Fui conduzido pelo secretário acadêmico por uma alameda arborizada ao local que me serviria de abrigo: a moradia de estudantes, apelidada ironicamente pelos antigos acadêmicos de o Castelo. Um velho prédio escuro no alto de uma colida aos fundos das muralhas no campus. Havia uma guarita em sua entrada, logo a frente do edifício, que em outros tempos servira de posto para um guarda da universidade, responsável por manter a ordem no local, inspecionar a entrada de estranhos, coibir bebidas alcoólicas, etc. Hoje, a cabine permanecia fechada, sem funcionamento, com cadeiras e mesas quebradas trancadas em seu interior. A construção dava a impressão de ter sido cuidadosamente projetada para durar séculos, com balaústres imponentes em sua fachada, demonstrando que em melhores épocas aquele seria um local suntuoso. Grossas colunas de cimento ascendiam até o sétimo andar. O hall de entrada lembrava bem um hotel decadente. A todo momento entravam e saiam jovens de todos os estilos. O corredor do primeiro andar seguia com paredes emboloradas até a escada de mogno que dava aos andares superiores. Cada pavimento trazia uma ideia igual da moradia: cores cinzas e desbotadas, representando os rostos cansados dos moradores, seja pelo ritmo enlouquecedor de trabalhos acadêmicos, seja pelas noites entregues aos encontros etílicos juvenis. O último andar era conferido hierarquicamente aos calouros, já que não existiam elevadores. Quem fosse chegando, abrigava-se no último andar, descendo os pavimentos conforme fossem esvaziando com a saída dos formandos.

Um estudante de nome Xavier me ajudou com as malas até o quarto que me fora destinado, com o número 706. Um dormitório comum, duas camas de madeira, uma mesa de estudos, um armário simples e uma pequena janela que dava vistas ao campus inteiro, de onde dava para ver a pequena cidade de Mata Cruzeiro no horizonte.

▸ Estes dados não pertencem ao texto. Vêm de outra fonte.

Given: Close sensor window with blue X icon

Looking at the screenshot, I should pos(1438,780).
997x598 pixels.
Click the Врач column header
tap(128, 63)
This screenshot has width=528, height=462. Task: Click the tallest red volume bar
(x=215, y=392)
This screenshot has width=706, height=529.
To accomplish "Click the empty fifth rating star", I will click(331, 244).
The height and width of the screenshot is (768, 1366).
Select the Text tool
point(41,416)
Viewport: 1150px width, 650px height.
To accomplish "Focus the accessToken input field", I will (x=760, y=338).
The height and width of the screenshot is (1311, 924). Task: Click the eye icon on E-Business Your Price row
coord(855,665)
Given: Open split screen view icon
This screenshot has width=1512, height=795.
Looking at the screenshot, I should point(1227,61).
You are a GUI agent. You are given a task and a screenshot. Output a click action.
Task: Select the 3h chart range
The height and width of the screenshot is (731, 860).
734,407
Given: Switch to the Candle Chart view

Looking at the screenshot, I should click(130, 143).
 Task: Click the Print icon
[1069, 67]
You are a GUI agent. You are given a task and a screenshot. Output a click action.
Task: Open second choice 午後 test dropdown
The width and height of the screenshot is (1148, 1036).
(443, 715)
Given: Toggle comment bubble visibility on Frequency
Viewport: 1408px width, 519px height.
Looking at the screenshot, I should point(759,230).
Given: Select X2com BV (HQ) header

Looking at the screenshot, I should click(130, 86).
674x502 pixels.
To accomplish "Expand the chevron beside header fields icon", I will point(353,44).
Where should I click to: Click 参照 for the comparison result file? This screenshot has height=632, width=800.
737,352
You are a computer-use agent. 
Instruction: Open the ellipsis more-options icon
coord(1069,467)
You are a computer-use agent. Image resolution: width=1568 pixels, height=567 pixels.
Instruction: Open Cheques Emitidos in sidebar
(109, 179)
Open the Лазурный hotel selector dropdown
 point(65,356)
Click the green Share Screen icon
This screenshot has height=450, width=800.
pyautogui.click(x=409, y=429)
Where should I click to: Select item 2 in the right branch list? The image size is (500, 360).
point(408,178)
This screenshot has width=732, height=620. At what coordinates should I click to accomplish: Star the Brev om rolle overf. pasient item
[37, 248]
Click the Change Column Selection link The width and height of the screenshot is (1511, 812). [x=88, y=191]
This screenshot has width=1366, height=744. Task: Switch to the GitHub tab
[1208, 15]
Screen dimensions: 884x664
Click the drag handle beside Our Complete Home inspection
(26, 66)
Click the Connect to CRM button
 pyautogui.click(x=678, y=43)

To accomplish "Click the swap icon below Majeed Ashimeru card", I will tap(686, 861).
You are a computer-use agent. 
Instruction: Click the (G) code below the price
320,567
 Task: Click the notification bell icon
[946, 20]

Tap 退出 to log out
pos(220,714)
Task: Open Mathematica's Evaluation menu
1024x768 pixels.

Organizei rapidamente as roupas e livros no meu compartimento, desabei na cama de cansaço e dormi profundamente. Fui desperto pela porta batendo e acompanhei um jovem, provavelmente de minha altura, com o rosto arredondado, os cabelos lisos e pretos em volta do pescoço, denotando um aspecto de desleixo característico dos homens de nossa idade. Entrava no aposento com sofreguidão, suando muito, enquanto carregava suas malas, que em muito excediam as minhas. Seu nome era Gomes e se apresentava dizendo ser do Cruz Verde.